Traumatisierte Polizeibeamte
onlineurteile.de - Es ist schon Jahre her, da wurde nachts die Polizei zu einem Lokal gerufen: Drei betrunkene, aggressive Besucher hatten mit dem Wirt und Gästen Streit angefangen, sie tätlich angegriffen. Als der Polizeiwagen eintraf, standen die drei Randalierer auf der Straße vor dem Lokal. Sie gingen sofort auf den Polizeibeamten A los. Vergeblich forderte er sie auf, stehen zu bleiben.
Dann gab A Warnschüsse in die Luft ab und wich zurück. Doch seine Gegner kamen bedrohlich nahe - da schoss er in ihre Beine. Polizist B stand derweil mit gezogener Dienstwaffe in der Nähe. Die drei Randalierer wurden für diesen Auftritt zu Freiheitsstrafen auf Bewährung verurteilt, die Polizisten mussten psychologisch behandelt werden. Wegen posttraumatischer Belastungsstörungen wurde A für dienstunfähig erklärt und vorzeitig pensioniert. B versieht wieder seinen Dienst.
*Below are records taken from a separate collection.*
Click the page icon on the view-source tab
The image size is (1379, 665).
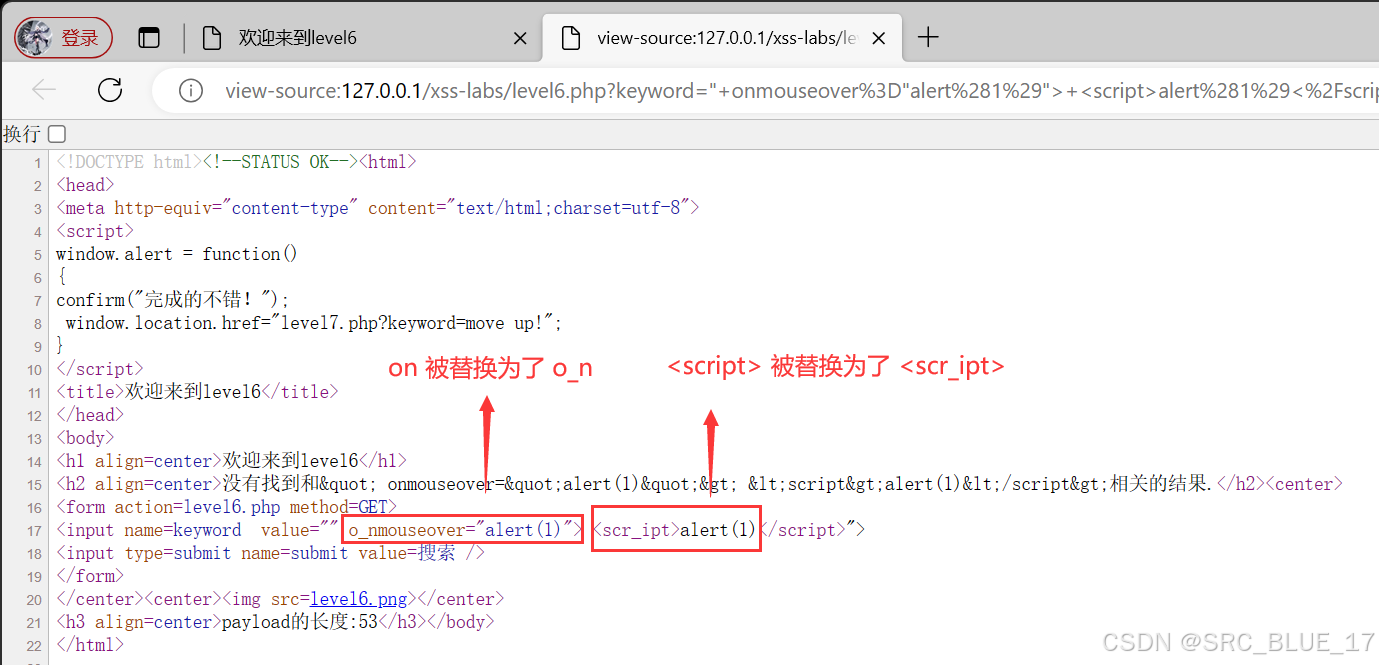(x=571, y=37)
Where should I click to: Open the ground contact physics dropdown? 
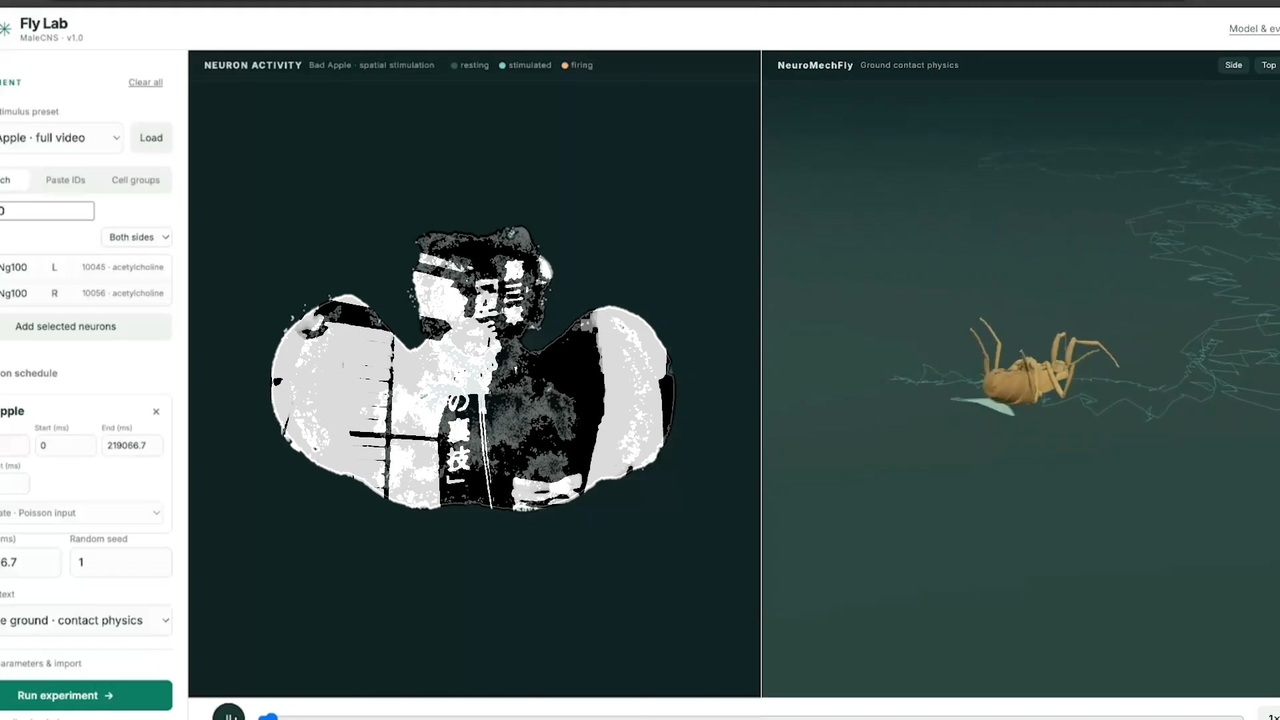point(85,620)
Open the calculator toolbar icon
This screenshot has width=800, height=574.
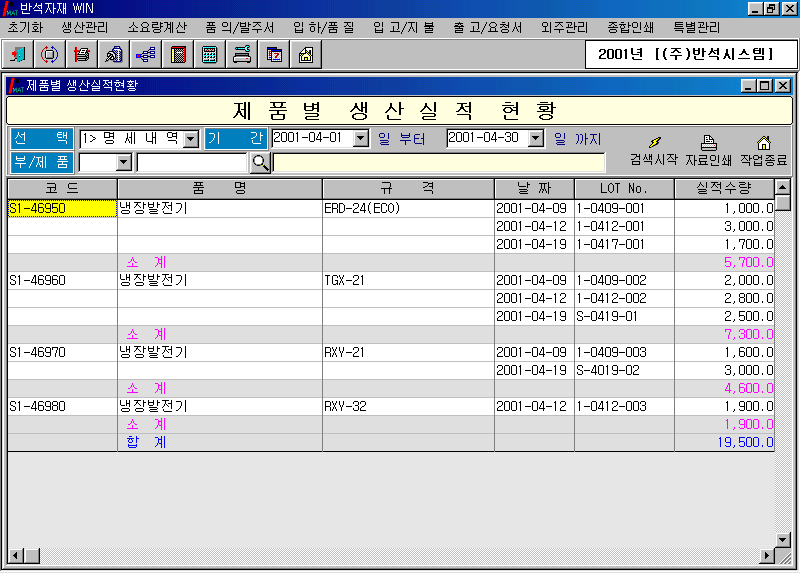pos(209,55)
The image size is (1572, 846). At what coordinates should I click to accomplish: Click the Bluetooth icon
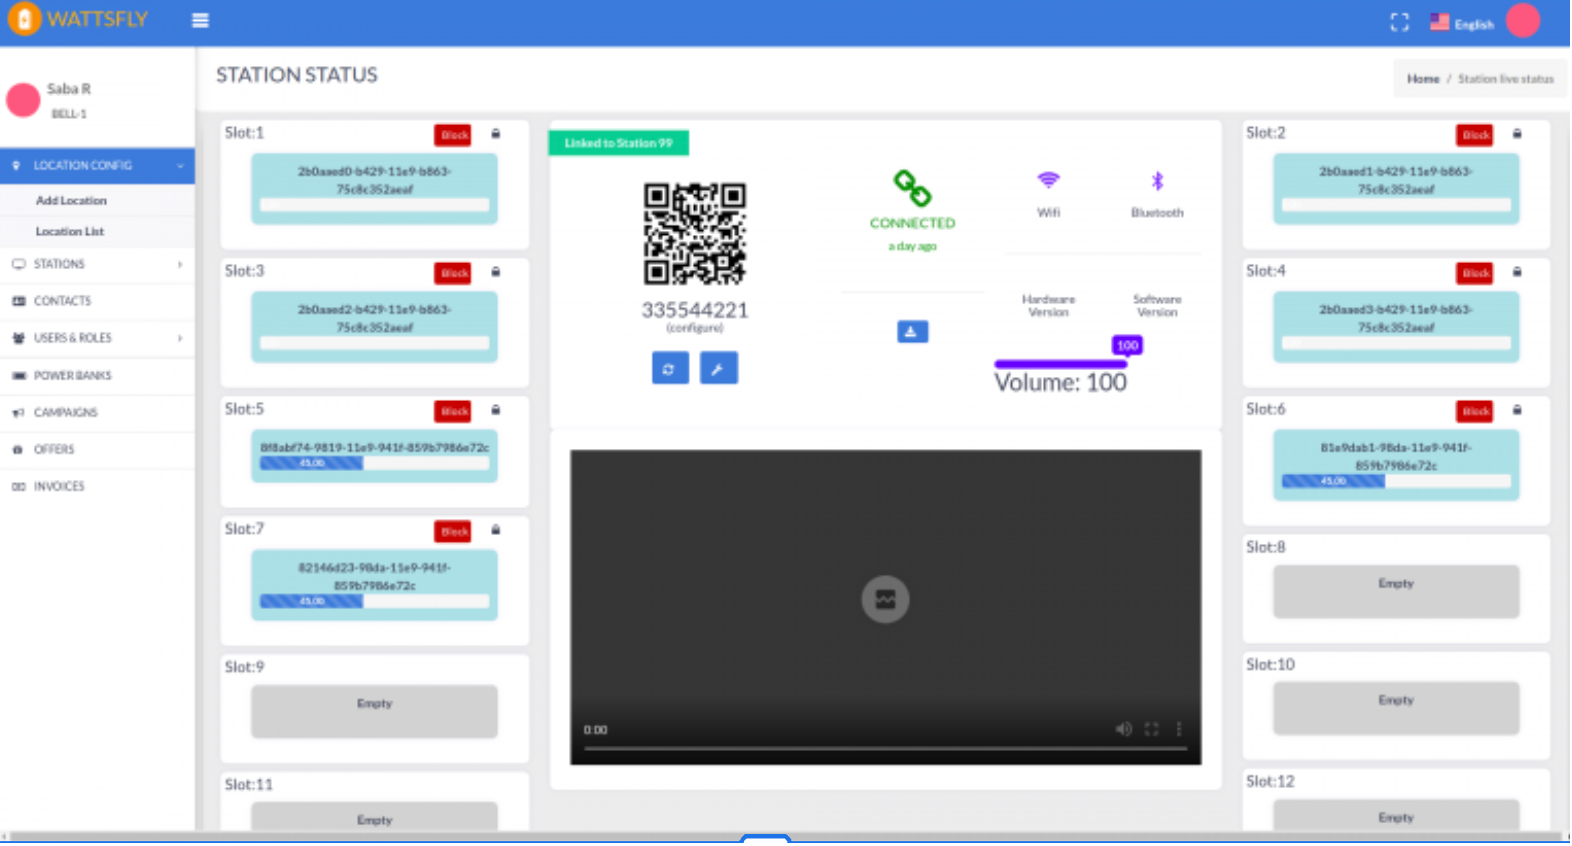coord(1156,182)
Die Polizeibeamten verlangten von den Übeltätern Entschädigung. Das Land Rheinland-Pfalz als Dienstherr der Beamten verklagte die Angreifer auf Schadenersatz für Behandlungskosten und Dienstbezüge (120.000 Euro). Dafür sah das Trio überhaupt keinen guten Grund: A habe überreagiert, sein psychisches Leiden sei nicht ihnen zuzurechnen. Solche Einsätze seien im Berufsleben eines Polizisten doch alltäglich.
Dem widersprach das Oberlandesgericht Koblenz entschieden: Das Trio habe versucht, die Beamten zu verletzen, die Situation sei höchst gefährlich gewesen (1 U 1137/06 u.a.). Werde ein Polizist äußerst aggressiv bedroht, so dass Gefahr für Leib und Leben bestehe, handle er in Notwehr, wenn er seine Waffe einsetze. Dass Polizisten mit Angriffen rechnen müssten - "Berufsrisiko" -, bedeute noch lange nicht, dass Angreifer für die Folgen nicht verantwortlich seien.
Da die Beamten durch die enorme Stresssituation eine posttraumatische Belastungsstörung erlitten ("Post-shooting-Syndrom"), hafteten die Schädiger dafür. Das aggressive Trio müsse an A 18.000 Euro und an B 10.225 Euro Schmerzensgeld zahlen, dem Land Rheinland-Pfalz stehe die geforderte Summe zu.